Ground Truth: Archaeological and Site Structure Implications for Recent Field Verification of Magnetic Surveys of Two Ohio Archaic and Woodland Sites

Kevin Schwarz, Jeffrey Weinberger
ASC Group, Inc.

Jarrod Burks
Ohio Valley Archaeological Consultants, Ltd.



Recent archaeological assessments of prehistoric sites by ASC Group, Inc. and Ohio Valley Archaeological Consultants, Ltd. have led to an enhanced understanding of site structure and the relationship between plow zone artifact distributions and subsurface features at prehistoric sites in Ohio.  The authors utilized magnetic survey to detect cultural features, followed up by focused ground-truthing excavations.  The evolving use of this magnetic survey/ground-truthing methodology contributes to better understanding the structure of archaeological deposits and natural and cultural transformations (Schiffer 1995:37-38) within a given archaeological site.  The identification and assessment of archaeological features within a cultural resource management context constituted the initial rationale for the development of this method.  Surprisingly, the payoff has been that the methodology provided a window to understanding subsurface soil properties that can be exploited for archaeological and site structure information and for landscape archaeology (Kvamme 2003:435-436), leading to a more integrated and informative investigation.  Our discussion is developed through case studies of two multi-component prehistoric sites investigated in Ohio.

GIVEN DATA:
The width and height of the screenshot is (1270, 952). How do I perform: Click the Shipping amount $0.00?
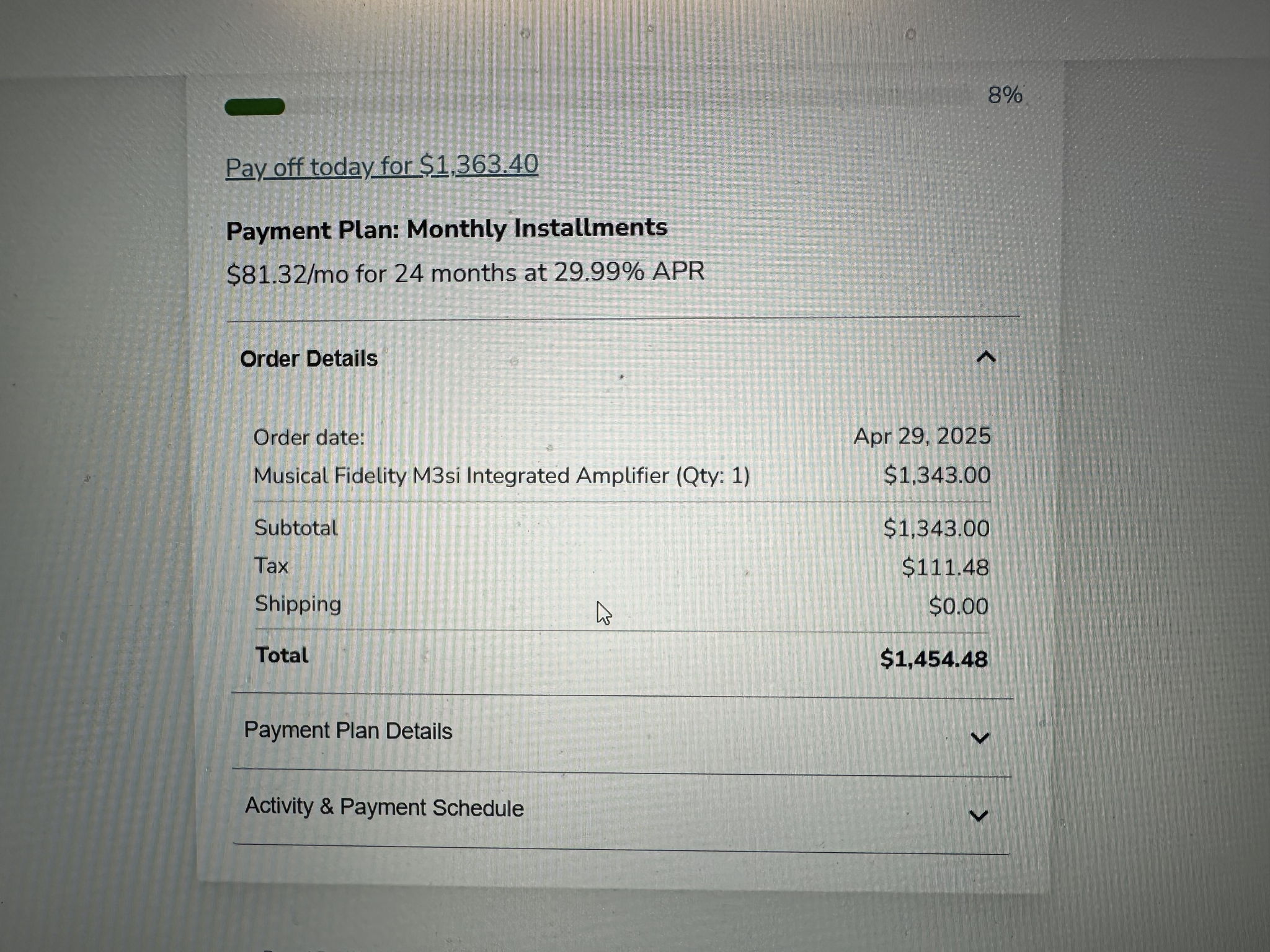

WHAT IS NEEDED:
Decide whether each statement agrees with the abstract on magnetic surveys of Ohio sites, answering yes or no and quoting the deciding words: (a) The authors followed magnetic survey with focused excavations. (b) The method was first developed for landscape archaeology. (c) The discussion rests on case studies of three sites.

TASK SOLUTION:
(a) Yes: "The authors utilized magnetic survey to detect cultural features, followed up by focused ground-truthing excavations."
(b) No: "The identification and assessment of archaeological features within a cultural resource management context constituted the initial rationale for the development of this method."
(c) No: "Our discussion is developed through case studies of two multi-component prehistoric sites investigated in Ohio."